Crónica personal
Pilar Cernuda
Salazar, otra pesadilla
El viejo rockero acababa de leer la que dicen es la novela del año, Caledonian Road, de Andrew O‘Hagan. Más de seiscientas páginas describiendo la sociedad británica actual con la precisión de un cirujano, y al final le había invadido la amargura de saber que el Londres colorista de Picadilly Circus, que en su día le hizo soñar con ser James Bond, Mick Jagger o Michael Caine, era ahora un lugar contaminado por el dinero sucio, donde la chulería de los poderosos crece más incluso que los precios de los pubs, y en el que sus habitantes se hunden en la desesperanza incapaces de encontrar una salida a sus vidas, rodeados de activistas enamorados de si mismos e intelectuales sin argumentos. Algo así ya sucedió cuando al marchitarse las flores que los hippies llevaban en sus cabelleras en la California de los sesenta, la luz y el optimismo que irradiaban sus sueños de amor y libertad se convirtieron en suciedad, abandono y manadas errantes de vagabundos solitarios, perdidos en busca de un camino que los llevara a algún lado, lejos de todo, donde poder desaparecer sin molestar a nadie. Él mismo se sentía raro. De joven abrazó al rock como el lenguaje propio que le permitió lanzar al mundo sus deseos, diatribas, pasiones y lamentos. Pero ahora aquel espíritu juvenil lo compartía en conciertos a los que asistían ancianos con problemas en sus huesos y esto le desconcertaba sobremanera. Se mantenía íntegro y fiel a lo que fue, pero con sus vaqueros apretados y sus camisetas de los Rolling sabía que un viejo ilusionado y con comportamiento de adolescente tardío, resultaba más patético que atractivo, por muy auténtico que fuera. Envejecer no le gustaba y le dolía sospechar que era algo que no iba a saber hacer con dignidad.

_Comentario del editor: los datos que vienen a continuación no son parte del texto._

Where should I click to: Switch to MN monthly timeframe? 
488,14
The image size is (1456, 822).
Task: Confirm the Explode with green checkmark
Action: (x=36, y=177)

Una amiga le recomendó cambiar de estilo musical, ya que tenía estudios musicales con formación clásica y era un buen intérprete de piano y guitarra. Le dijo que abandonara su idealismo y que aceptara el paso del tiempo. Pero se negó. Era consciente de que estaba atrapado de por vida entre la realidad y sus deseos, en una prisión oscura de la que nunca saldría. Pero cada vez que subía a un escenario acompañado por su guitarra, en su celda se abría una ventana y entraba la luz que le hacía sonreír.